Indeed, I suspect Iannucci was inspired to take on this project in part if not wholly by the hilarious Python episode in which Palin plays the clueless outdoorsman Mr. Pither, a nerdy cyclist who rolls mistakenly into Communist Russia and finds himself in front of the most incompetent firing squad ever assembled. “After a few moments I perceived a line of gentlemen with rifles. They were looking in my direction,” Pither narrates. “I looked around but could not see the target.” (His greatest concern is that the Mars Bar in his backpack not be damaged.)
I can’t praise The Death of Stalin highly enough . . . except that it gets really boring after a while. The movie runs a little over an hour and 40 minutes, but there are no stakes here. The only way for any story to succeed is for it to take hold of you and make you care about the outcome. Since the movie posits that everyone we see is evil, by definition we’re not going to care about who succeeds and who fails. That’s morally sound on Iannucci’s part, but strictly as a storytelling matter, it’s self-defeating. After all, even in the midst of the lunatic silliness of the Python episode, you kind of felt sorry for Mr. Pither.
If you know what actually happened after the death of Stalin, the movie’s divergence from reality is a bit annoying. It compresses a complex series of events that took place over nine months into a week’s time, which was an effort on Iannucci’s part to keep things moving propulsively.

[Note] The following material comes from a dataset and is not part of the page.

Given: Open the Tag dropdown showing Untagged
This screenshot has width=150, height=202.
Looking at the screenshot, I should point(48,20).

But it just makes them seem hurried.
And if you don’t know what actually happened, the final outcome isn’t at all affecting or interesting because you’ve already gotten the idea they should all drop dead. (I know this because I used to know what happened but I forgot until it came back to me about 20 minutes before the end credits, which meant I was in both camps.)

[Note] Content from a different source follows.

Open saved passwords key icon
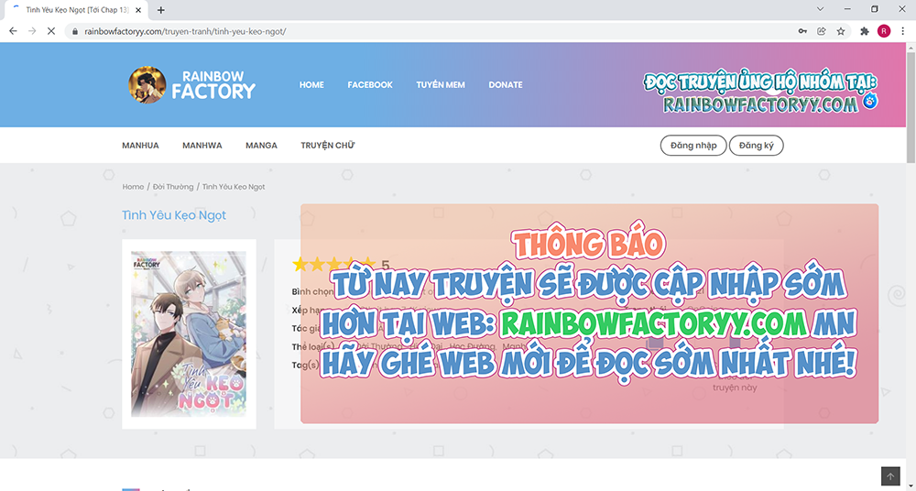This screenshot has height=491, width=916. 802,30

One genuinely discomfiting aspect of The Death of Stalin has nothing to do with what is onscreen, and it likely happened without Iannucci’s involvement. In the movie, Jeffrey Tambor plays Malenkov, who nominally takes charge of the Soviet Union after Stalin’s passing. Tambor, of course, is the comic actor who found himself feted and lionized for playing the transgendered Maura on the celebrated Amazon show Transparent. He was fired after he was accused of sexually harassing two trans performers on the set (which he denies).

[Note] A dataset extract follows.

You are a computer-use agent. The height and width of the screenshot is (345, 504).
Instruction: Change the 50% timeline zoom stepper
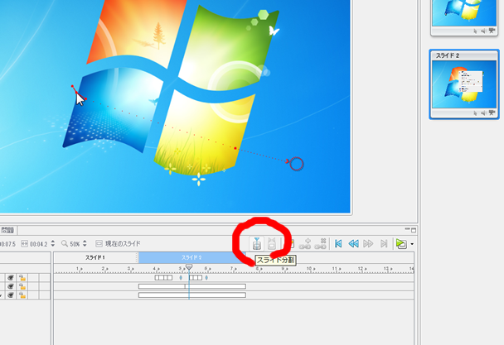85,244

Before the accusations, the posters for The Death of Stalin featured Tambor cheek by jowl with Buscemi, Beale, and Palin. After the accusations, Tambor disappeared from the poster—replaced by a secondary player. In other words, the advertising for a movie about the evils of Stalinism adapted a purge-era technique and literally erased an inconvenient person from an existing image. There’s a degree of savage irony here that The Death of Stalin itself never even begins to approach.
John Podhoretz, editor of Commentary, is The Weekly Standard’s movie critic.